Eduardo Rêgo | Professor (aposentado) do Departamento de Matemática da Faculdade de Ciências da Universidade do Porto


A Inglaterra levantou hoje as restrições, o que naturalmente suscita expectativas, entre esperanças e receios – e secretas rezas agoirentas dos que há um ano víamos a rejubilar com as subidas da mortalidade sueca. “A Europa olha com preocupação para a experiência britânica…” E multiplicam-se as opiniões dos especialistas convidados…
Porque será que nessas opiniões nunca vejo serem discutidas nem sequer referidas as razões básicas que os ingleses dão para terem decidido correr o risco de poderem ter até 100.000 casos diários?
Elas são: menor relação entre os números de contaminados e de internamentos e menor gravidade destes. Que actualmente para o mesmo número de casos positivos os internamentos são dez vezes menores em comparação com o Inverno. E além disso os internamentos são menos graves: enquanto em Janeiro teria havido uma morte em cada 60 internamentos, a razão será agora de 1 para 1000.
Não estou a dizer que as razões justificam a decisão. Nem o contrário. Não sei. Apenas a perguntar porque os especialistas convidados não as discutem nem referem!
E não é que os especialistas convidados as desconheçam, pelo menos na sua essência, ainda que sem números: que a relação entre a quantidade de contaminados e a gravidade, e urgência, da doença evoluiu para uma proporção muito mais favorável. Caso contrário a grande preocupação seria, de novo como há um ano, o “genocídio” esperado (para usar a palavra tantas vezes então referida para a Inglaterra e a Suécia).
Surpreendentemente a preocupação que vejo ser referida é a de que o crescendo do número de casos favorecerá o aparecimento de variantes. E essa preocupação tem duas vertentes. Uma é a da possível maior malignidade, como doença para os contaminados e não como maior transmissibilidade. A outra é a possível perda de eficácia das vacinas.
* * * * * * * * *
* _Tarefa 1_
Transcreva do texto sobre o levantamento das restrições em Inglaterra o trecho entre "E não é que" e "eficácia das vacinas.", inclusive.
* _Tarefa 2_
Responda às perguntas com base no texto sobre o levantamento das restrições em Inglaterra.
(a) Para o mesmo número de casos positivos, quantas vezes menores são atualmente os internamentos em comparação com o Inverno?
(b) Em Janeiro, qual teria sido a proporção entre mortes e internamentos?
(c) Quais são as duas vertentes da preocupação com o aparecimento de variantes?
As linhas apresentadas a seguir ao texto não têm qualquer relação com ele.
* * * * * * * * *
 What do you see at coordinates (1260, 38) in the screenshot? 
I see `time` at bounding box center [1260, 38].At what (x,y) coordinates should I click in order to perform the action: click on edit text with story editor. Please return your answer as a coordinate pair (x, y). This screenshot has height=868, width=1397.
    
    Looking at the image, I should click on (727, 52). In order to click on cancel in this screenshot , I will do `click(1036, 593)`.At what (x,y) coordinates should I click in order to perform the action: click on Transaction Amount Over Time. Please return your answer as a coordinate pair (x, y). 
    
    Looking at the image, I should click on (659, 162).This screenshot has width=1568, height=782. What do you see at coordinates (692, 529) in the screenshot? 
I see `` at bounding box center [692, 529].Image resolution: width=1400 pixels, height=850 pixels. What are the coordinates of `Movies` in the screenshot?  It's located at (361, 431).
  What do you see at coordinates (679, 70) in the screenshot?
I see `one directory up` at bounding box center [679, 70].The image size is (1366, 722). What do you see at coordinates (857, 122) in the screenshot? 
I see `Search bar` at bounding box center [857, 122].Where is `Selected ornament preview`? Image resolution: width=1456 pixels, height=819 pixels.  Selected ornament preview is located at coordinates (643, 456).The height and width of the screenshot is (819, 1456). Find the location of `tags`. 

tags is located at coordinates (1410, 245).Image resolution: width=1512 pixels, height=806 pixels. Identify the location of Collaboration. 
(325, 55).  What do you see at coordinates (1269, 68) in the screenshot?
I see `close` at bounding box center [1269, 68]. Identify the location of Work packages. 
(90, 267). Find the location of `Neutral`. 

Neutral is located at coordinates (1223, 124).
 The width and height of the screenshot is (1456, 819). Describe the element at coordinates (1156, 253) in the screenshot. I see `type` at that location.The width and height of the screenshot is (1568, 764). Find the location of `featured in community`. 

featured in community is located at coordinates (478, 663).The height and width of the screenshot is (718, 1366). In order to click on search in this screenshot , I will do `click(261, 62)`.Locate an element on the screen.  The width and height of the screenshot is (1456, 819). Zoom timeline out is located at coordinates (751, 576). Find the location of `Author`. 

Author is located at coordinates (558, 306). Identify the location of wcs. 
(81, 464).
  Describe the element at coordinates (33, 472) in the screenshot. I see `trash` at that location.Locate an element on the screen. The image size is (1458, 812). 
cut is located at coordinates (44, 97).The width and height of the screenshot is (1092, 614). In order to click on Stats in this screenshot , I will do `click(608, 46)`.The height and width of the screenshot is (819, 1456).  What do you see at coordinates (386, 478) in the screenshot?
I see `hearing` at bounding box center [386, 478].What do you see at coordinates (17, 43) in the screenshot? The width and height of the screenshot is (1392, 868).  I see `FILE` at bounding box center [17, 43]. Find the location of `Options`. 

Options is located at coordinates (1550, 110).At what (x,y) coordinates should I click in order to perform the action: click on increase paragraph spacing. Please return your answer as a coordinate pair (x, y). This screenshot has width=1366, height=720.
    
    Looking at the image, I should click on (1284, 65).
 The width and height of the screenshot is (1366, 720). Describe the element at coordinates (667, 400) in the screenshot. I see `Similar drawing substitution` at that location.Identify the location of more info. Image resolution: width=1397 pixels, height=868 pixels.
* * * * * * * * *
* _Resposta 1_
E não é que os especialistas convidados as desconheçam, pelo menos na sua essência, ainda que sem números: que a relação entre a quantidade de contaminados e a gravidade, e urgência, da doença evoluiu para uma proporção muito mais favorável. Caso contrário a grande preocupação seria, de novo como há um ano, o “genocídio” esperado (para usar a palavra tantas vezes então referida para a Inglaterra e a Suécia).
Surpreendentemente a preocupação que vejo ser referida é a de que o crescendo do número de casos favorecerá o aparecimento de variantes. E essa preocupação tem duas vertentes. Uma é a da possível maior malignidade, como doença para os contaminados e não como maior transmissibilidade. A outra é a possível perda de eficácia das vacinas.

* _Resposta 2_
(a) Dez vezes menores.
(b) Uma morte em cada 60 internamentos.
(c) A possível maior malignidade da doença para os contaminados e a possível perda de eficácia das vacinas.